Land to the Rear of 41 Mitchelgate, Kirkby Lonsdale, Cumbria: Archaeological Building Recording and Watching Brief
Following the submission of a planning application for the erection of a single dwelling on land to the rear of 41 Mitchelgate, Kirkby Lonsdale, Cumbria County Council Historic Environment Service stipulated that the ruinous building on site was recorded beforehand and that a watching brief be carried out during the groundworks. Following the provision of a project design by Greenlane Archaeology the onsite work was carried out in October and November 2017.
The map evidence for the site showed that while there were buildings facing onto Mitchelgate from the late 18th century onwards the building being investigated was built between 1849 and 1857. Documentary sources relating to its early history are unknown, but it is clear from correlating the information contained in the 1910 valuation that it was occupied during the late 19th and early 20th century by members of the Dean family, who manufactured clog irons.
The building recording revealed that the structure on site had originally been built into the slope but that the upper floor had then had its roof removed and the remains modified to form a garden feature, while the lower part had been infilled and the doorways blocked. The upper level still retained elements associated with a fireplace on the west side, including a projecting hearth and supports for a canopy, which suggest it formed a forge.

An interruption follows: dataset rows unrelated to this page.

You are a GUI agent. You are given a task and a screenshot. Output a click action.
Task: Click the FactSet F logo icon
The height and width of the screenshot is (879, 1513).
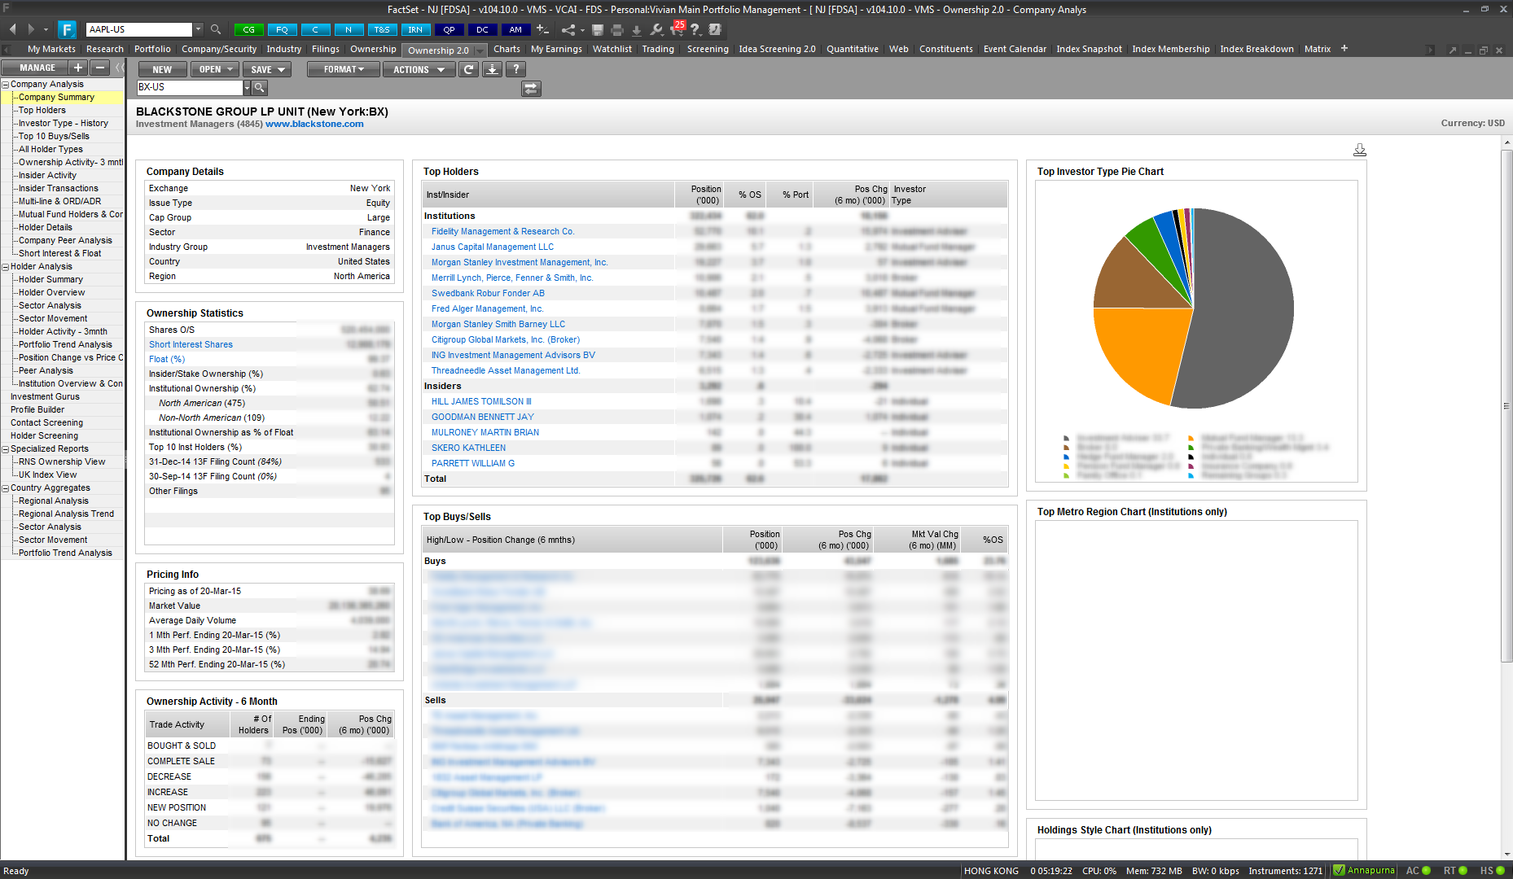click(67, 29)
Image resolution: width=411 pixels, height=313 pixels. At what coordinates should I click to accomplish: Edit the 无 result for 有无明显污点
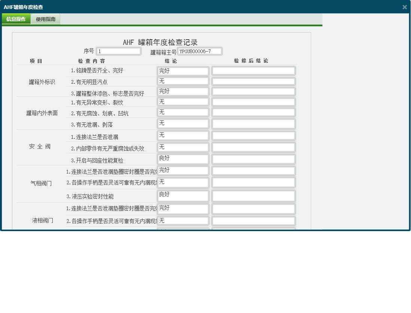tap(183, 81)
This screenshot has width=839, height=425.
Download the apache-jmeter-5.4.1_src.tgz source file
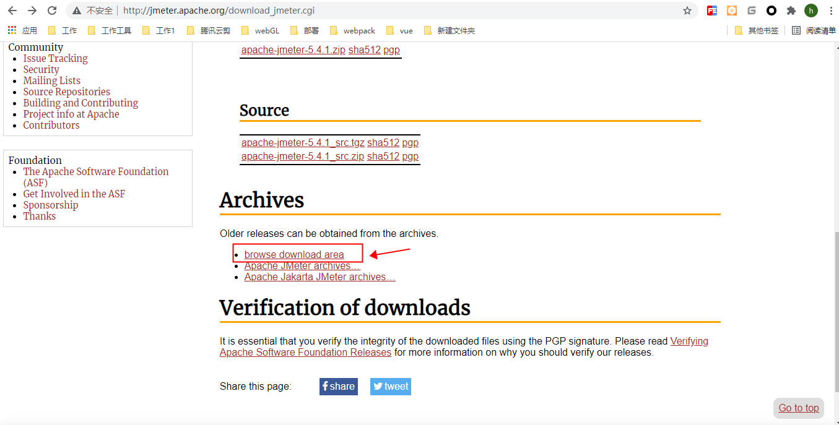point(303,142)
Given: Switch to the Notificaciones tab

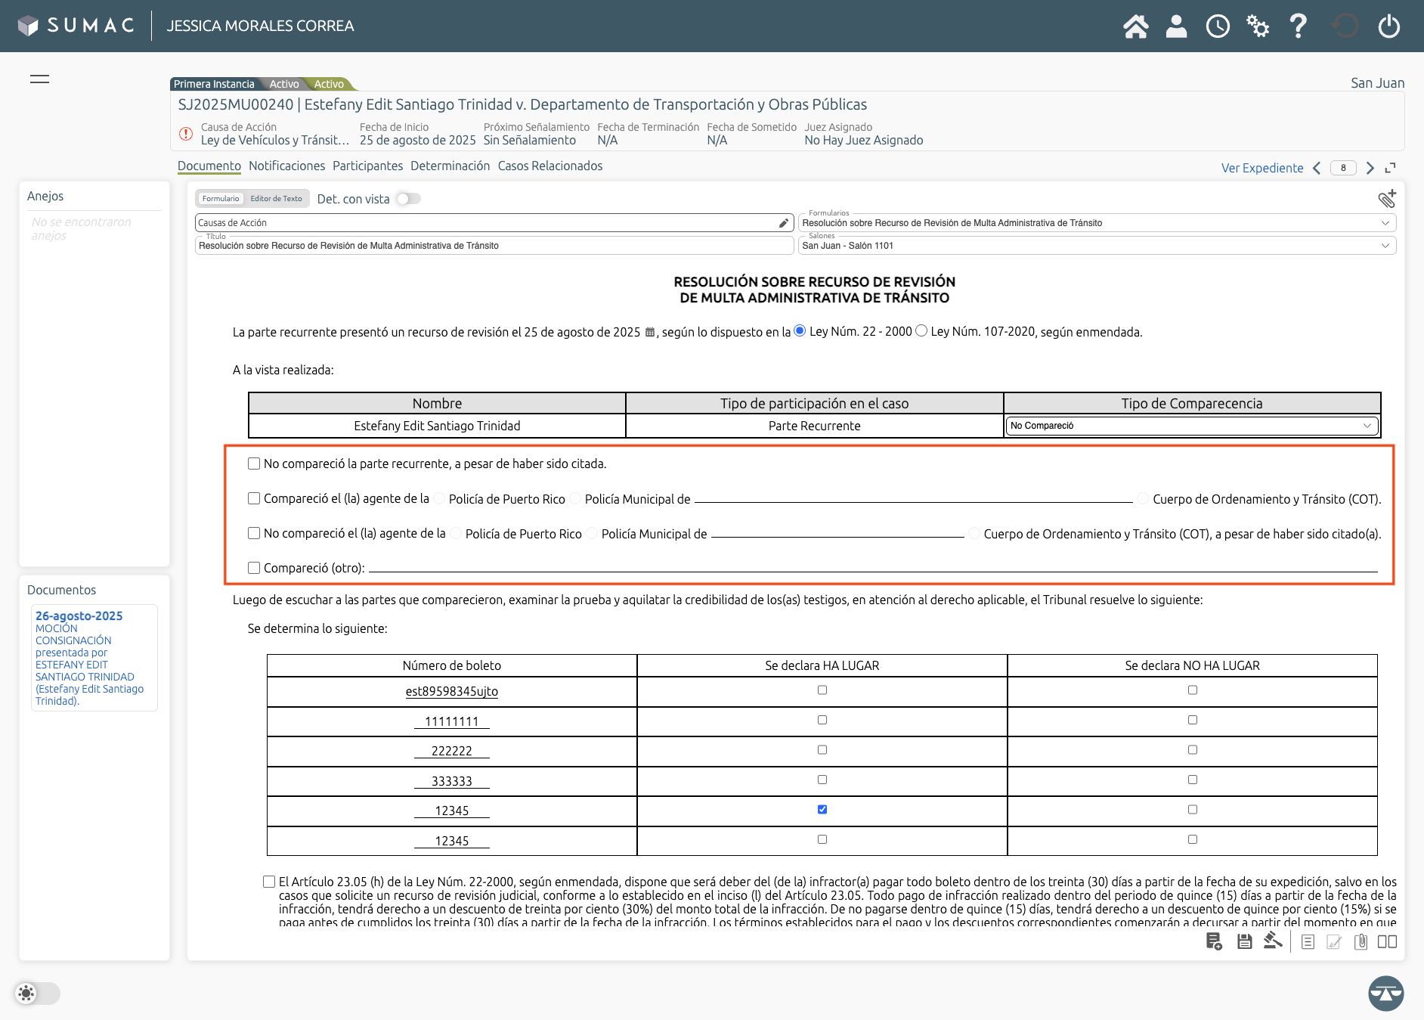Looking at the screenshot, I should tap(286, 166).
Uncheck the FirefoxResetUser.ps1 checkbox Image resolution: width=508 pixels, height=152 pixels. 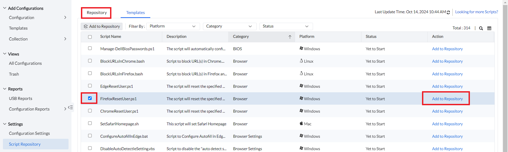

Bedrock was exposed along the south side of the site during the ground works and much of the dark silt which had mounded up against it had presumably been dumped over the ridge from the late 18th to early 20th century. The earliest finds from the site potentially date from the late 17th century but there was a definite concentration of late 18th/19th to early 20th century material. Demolition of the building revealed that the back wall was built directly onto the limestone bedrock and more material accumulated against its east and west sides after it was built. A ceramic drain, perhaps originally of late 18th/19th century date, was exposed along the east side of the site and a slag heap to the east side of the building spread over a wide area down slope from the steps to the south side of the site. Clear ‘tip lines’ indicate that it had been added to on a number of occasions over an extended period.
The building recording and watching brief revealed that relatively extensive remains relating to a late 19th and early 20th century clog iron forge were present on site, which could be identified in the documentary sources as being operated by members of the Dean family. However, prior to this it is clear that material including large amounts of rubbish had been tipped down the slope. No evidence for medieval, or earlier, activity was revealed, but this is perhaps due to the relatively distant location from the street frontage.
The full report will be made available on the Archaeology Data Service website.